Антикоагулянты не пьют в легкой форме. Их пьют когда тромбоз легких пошел. Ну верить или нет ваше право,  конечно. Бромгексин в принципе безвреден, в отличие от некоторых фуфломицинов. Они дают токсический эффект а толку ноль. Молоко с чаем полезно, эт вы зря)


----------



## горошек (3 Сен 2021)

Sergei_Vorobey написал(а):


> Антикоагулянты не пьют в легкой форме


Ну вот только что Малышева назвала их в списке лекарств от коронавируса без всякой оговорки.  А если грань между лёгкой и тяжёлой формой наступит резко? Как знать, в начале заболевания, как всё пойдёт? Разве стоит принимать витамин К, который как раз улучшает свёртываемость? Каша какая-то...
Не знаю, как молоко с чаем, а чай с молоком, ещё и с корицей, пью, люблю. Но это не тот вариант, когда нужны именно отхаркивающие.


----------



## Sergei_Vorobey (3 Сен 2021)

горошек написал(а):


> Ну вот только что Малышева назвала их в списке лекарств от коронавируса без всякой оговорки. А если грань между лёгкой и тяжёлой формой наступит резко? Как знать, в начале заболевания, как всё пойдёт? Разве стоит принимать витамин К, который как раз улучшает свёртываемость? Каша какая-то...

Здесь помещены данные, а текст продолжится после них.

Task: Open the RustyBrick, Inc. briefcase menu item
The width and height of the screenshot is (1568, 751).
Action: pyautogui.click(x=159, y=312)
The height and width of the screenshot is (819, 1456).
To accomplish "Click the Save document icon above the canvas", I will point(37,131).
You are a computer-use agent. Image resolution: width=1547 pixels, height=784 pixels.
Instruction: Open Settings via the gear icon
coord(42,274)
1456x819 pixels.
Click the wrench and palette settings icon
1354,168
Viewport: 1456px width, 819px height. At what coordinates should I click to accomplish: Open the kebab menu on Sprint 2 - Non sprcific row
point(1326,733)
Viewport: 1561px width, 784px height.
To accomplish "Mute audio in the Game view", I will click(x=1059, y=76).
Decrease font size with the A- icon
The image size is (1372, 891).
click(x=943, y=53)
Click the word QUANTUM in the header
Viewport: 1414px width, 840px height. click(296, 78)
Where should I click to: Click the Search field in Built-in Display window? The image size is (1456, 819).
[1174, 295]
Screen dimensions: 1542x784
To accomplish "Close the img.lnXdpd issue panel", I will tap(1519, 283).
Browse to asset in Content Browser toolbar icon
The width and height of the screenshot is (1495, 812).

Я телек в глаза не видел лет 12 но думаю, она как испорченный телефон работает. И потом, ей самой лечить уже никого не надо давн, у нее дом в нью-йорке за несколько миллионов долларов.

Витамин К к некоторым типам антикоагулянтов как антагонист, да. Насколько помню не ко всем.
Но их просто так не назначают как и антибиотики.

@горошек, а вам-то зачем, вы вакцинировались и не болеете вроде)


----------



## горошек (3 Сен 2021)

@Sergei_Vorobey, вакцинировались, но не факт, что не заболеем. Да и полгода пролетит незаметно. А будем ли повторять такую процедуру, не знаю. Может если только ковивак, но после него, говорят, и антитела так себе.


----------



## AleksSeich (3 Сен 2021)

Sergei_Vorobey написал(а):


> Антикоагулянты не пьют в легкой форме. Их пьют когда тромбоз легких пошел. Ну верить или нет ваше право,  конечно. Бромгексин в принципе безвреден, в отличие от некоторых фуфломицинов. Они дают токсический эффект а толку ноль. Молоко с чаем полезно, эт вы зря)


Назначают в качестве ПРОФИЛАКТИКИ тромбоза, особенно пожилым людям. В лёгкой форме всё-таки советую принимать антиагреганты.


----------



## Sergei_Vorobey (3 Сен 2021)

AleksSeich написал(а):


> Назначают в качестве ПРОФИЛАКТИКИ тромбоза, особенно пожилым людям. В лёгкой форме всё-таки советую принимать антиагреганты.


Не очень понятна логика.  В легких случаях не пить но пить для профилактики. Это как. Что легче, профилактика или легкая форма?

Антиагреганты-антикоагулянты действуют на разных стадиях процесса просто. по сути похожи.
Есть белок белок фибрин , есть тромбоциты. Антикоагулянты действуют на первый.
Антикоагулянты в идеале применяют амбулаторно под контролем анализов крови при тяжелом течении и высоком риске тромбозов в легких. Ни для какой профилактики его не надо просто так бабушкам пить. Только если хотят помочь пенсионному фонду и процессу омоложения населения. Ну вы поняли.


----------



## AleksSeich (3 Сен 2021)

Sergei_Vorobey написал(а):


> Не очень понятна логика.  В легких случаях не пить но пить для профилактики. Это как. Что легче, профилактика или легкая форма?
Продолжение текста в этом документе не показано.